Non-traditional insurance solutions include claims-made liability insurance policies, risk purchasing group programs, captive and rent-a-captive insurance arrangements, and excess and surplus lines insurance placements. All of these insurance solutions may be legitimate in their own right, but may simply not be the right solution for your insurance needs. Many of the issues surrounding these nontraditional insurance arrangements can be quite confusing, even for insurance professionals. Some of these insurance products may result in incomplete risk transfers, which could cost your camp money and threaten your assets. Be aware and informed.
Claims-made Liability Insurance
Let's take claims-made liability insurance, for example. Claims-made insurance policies are not new. They have historically been reserved for risks, such as product liability and professional liability (medical malpractice and errors and omissions), in which the claim patterns develop over long periods of time (long tail). However, in the last couple of years claims-made liability insurance provisions have appeared in some insurance policies being sold to camps.
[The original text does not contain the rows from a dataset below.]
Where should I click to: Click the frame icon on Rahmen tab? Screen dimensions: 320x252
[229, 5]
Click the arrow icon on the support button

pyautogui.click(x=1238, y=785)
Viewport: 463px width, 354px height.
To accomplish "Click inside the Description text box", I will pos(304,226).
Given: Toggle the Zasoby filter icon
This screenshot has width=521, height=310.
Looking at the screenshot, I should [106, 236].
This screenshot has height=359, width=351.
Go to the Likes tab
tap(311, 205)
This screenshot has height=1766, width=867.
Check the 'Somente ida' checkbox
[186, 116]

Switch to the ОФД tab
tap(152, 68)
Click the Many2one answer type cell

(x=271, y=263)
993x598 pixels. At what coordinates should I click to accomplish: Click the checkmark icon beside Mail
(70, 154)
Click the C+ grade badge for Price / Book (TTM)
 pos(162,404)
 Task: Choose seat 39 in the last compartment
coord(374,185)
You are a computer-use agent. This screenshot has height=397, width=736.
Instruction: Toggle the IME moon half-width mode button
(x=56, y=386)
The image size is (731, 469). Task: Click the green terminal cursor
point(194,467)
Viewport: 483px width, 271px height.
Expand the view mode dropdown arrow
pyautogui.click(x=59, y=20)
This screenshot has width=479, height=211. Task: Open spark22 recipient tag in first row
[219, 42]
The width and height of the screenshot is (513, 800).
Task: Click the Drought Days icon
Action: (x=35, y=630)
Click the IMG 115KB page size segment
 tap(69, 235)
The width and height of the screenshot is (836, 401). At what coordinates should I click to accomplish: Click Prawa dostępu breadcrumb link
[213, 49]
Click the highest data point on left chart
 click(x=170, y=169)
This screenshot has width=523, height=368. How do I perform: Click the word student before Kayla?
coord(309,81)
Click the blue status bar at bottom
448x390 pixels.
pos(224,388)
One of the key questions for insurance buyers to ask about claims-made liability insurance is how long the supplemental extended reporting period is and how much will it cost? The cost issue may be overlooked in the comparison of claims-made insurance with other occurrence-based insurance options. There are no standard responses.
The question points to one of the fundamental differences between claims-made liability insurance and its occurrence cousin. Claims-made insurance policies respond to claims made in writing during the policy period, which occurs after the retroactive date. As long as your camp maintains continuous claims-made liability insurance and the retroactive date is not changed, a claim made in 2010 for injuries sustained in the summer of 2003 will be covered.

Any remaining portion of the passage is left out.